SOURCE: Klucher JM, Davis K, Lakkad M, et al. Risk factors and clinical outcomes associated with blood culture contamination. Infect Control Hosp Epidemiol 2021; Apr 26:1-7. doi: 10.1017/ice.2021.111. [Online ahead of print].
Klucher and colleagues examined risk factors for blood culture contamination as well as clinical outcomes associated with such contamination at a single center in Little Rock, AR, in 2014-2018. Only 2% of specimens for culture were drawn through central venous access devices. During that time, 1,504 (10.9%) of 13,782 blood cultures were true positives. Of the remaining, 1,012 (7.3%) were considered contaminated and 11,266 (81.7%) were negative — these served as cases and controls, respectively.
Multivariate analysis identified the following independent risk factors for contamination: increasing age, Black race, increasing body mass index (BMI), chronic obstructive pulmonary disease (COPD), paralysis, and sepsis with septic shock on presentation. The presence of metastatic cancer was protective. “Code sepsis” cases were associated with a numerically greater risk of contamination.

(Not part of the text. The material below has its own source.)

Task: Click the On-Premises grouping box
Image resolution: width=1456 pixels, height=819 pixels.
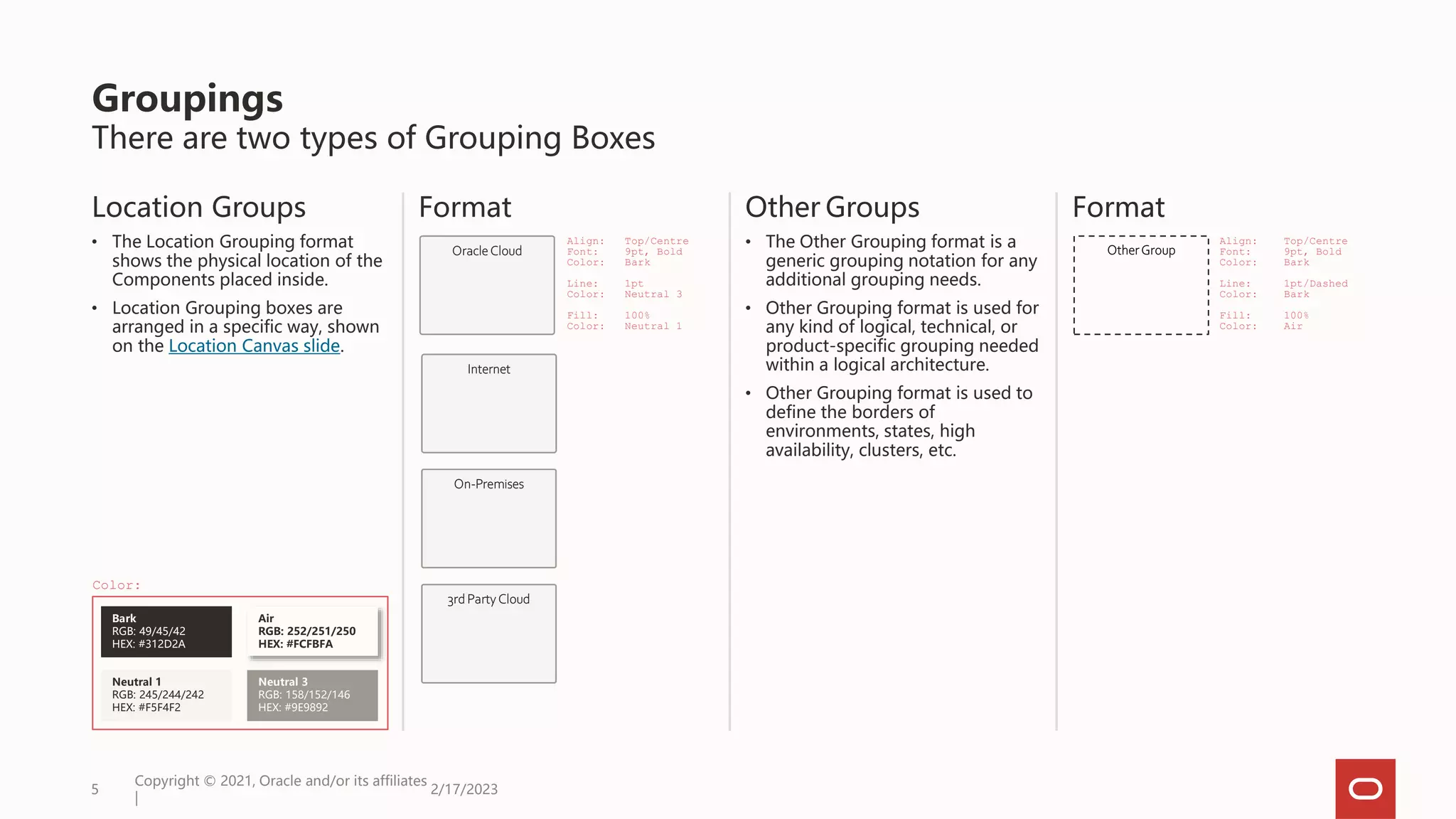Action: [x=488, y=518]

Blood culture contamination was associated on multivariate analysis with a one day longer length of hospital stay (7.9 days vs. 6.6 days), greater duration of antibiotic administration (6.2 days vs. 5.2 days), greater hospital charges ($35,008 vs. $28,875), higher rate of acute kidney injury (26.7% vs. 26.3%), higher frequency of ordered transthoracic echocardiograms (27.4% vs. 19.2%), and increased in-hospital mortality (8.0% vs. 4.6%). Individual antibiotics were not included in the multivariate model, but, on univariate analysis, blood culture contamination was associated with more frequent and prolonged vancomycin use.

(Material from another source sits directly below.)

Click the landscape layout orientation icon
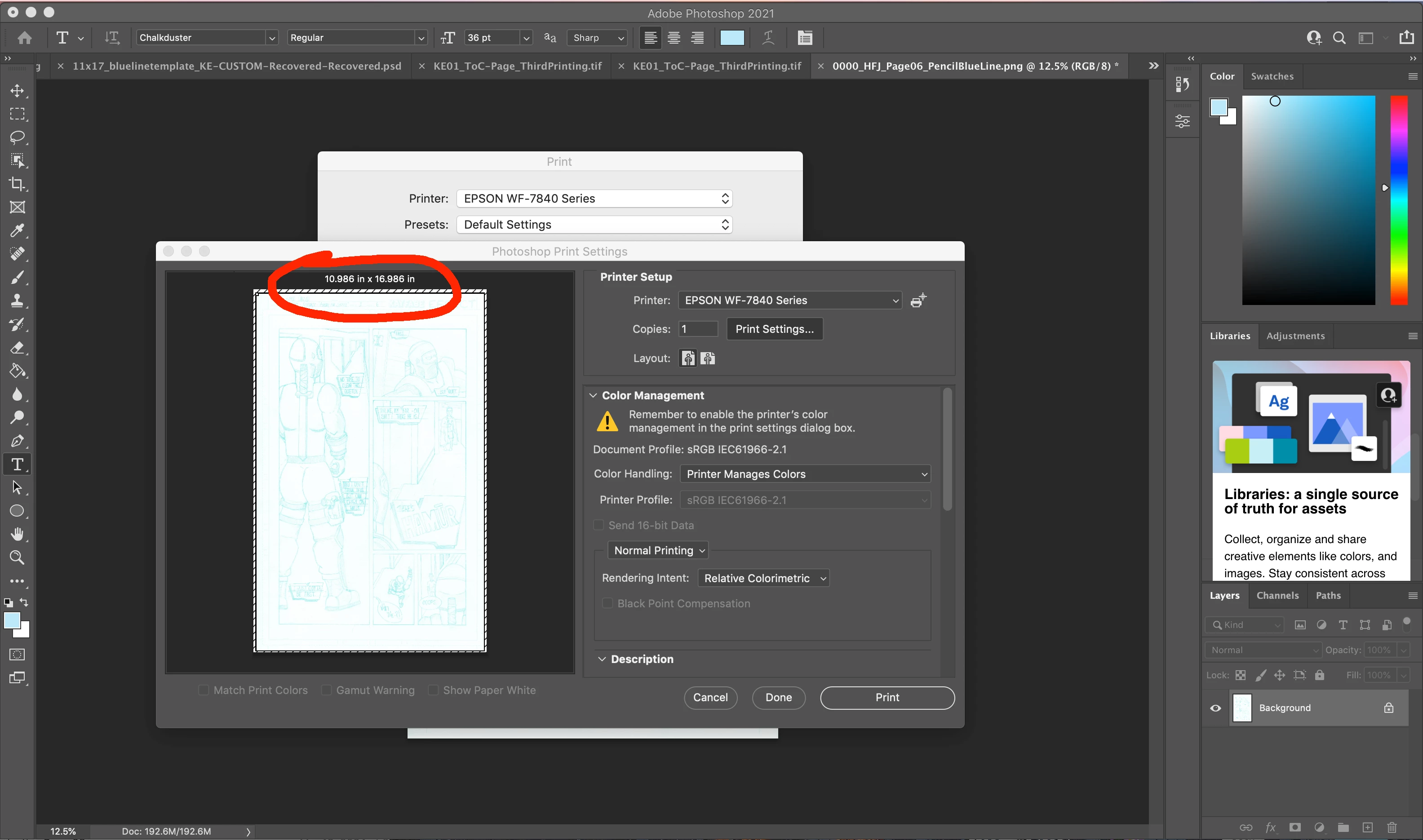 (708, 358)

It is no surprise that blood culture contamination leads to unnecessary antibiotic administration, but, as reported here, it leads to an additional array of negative effects. These include the ordering of additional laboratory tests, such as further blood cultures and transthoracic echocardiograms, the occurrence of acute kidney injury, prolongation of hospital stay, and increased costs. Another effect in some cases is unnecessary hospitalizations in patients discharged from the emergency department and then recalled when the laboratory reports the blood culture result.
The authors pointed out that identification of patient characteristics associated with an increased risk of blood culture contamination may allow focusing on them in attempts to reduce the rate. Among the methods employed to avoid contamination is the use of phlebotomy teams. However, in this study, and as is true at many hospitals, blood cultures were obtained by nurses in the emergency department. Another method is avoidance of central line draws. In this study, only 2% were obtained from this site. Enforcement of the use of sterile collection techniques is critical, and feedback of contamination rates to individual phlebotomists may be useful.
Another approach for which there is evidence of benefit is the use of diversion devices, which are a response to evidence that it is the initial 1 mL to 2 mL that often is the source of culture contamination. Such a device actively diverts and sequesters a small amount of the initial recovered blood, with blood for culture collected via a separate flow path.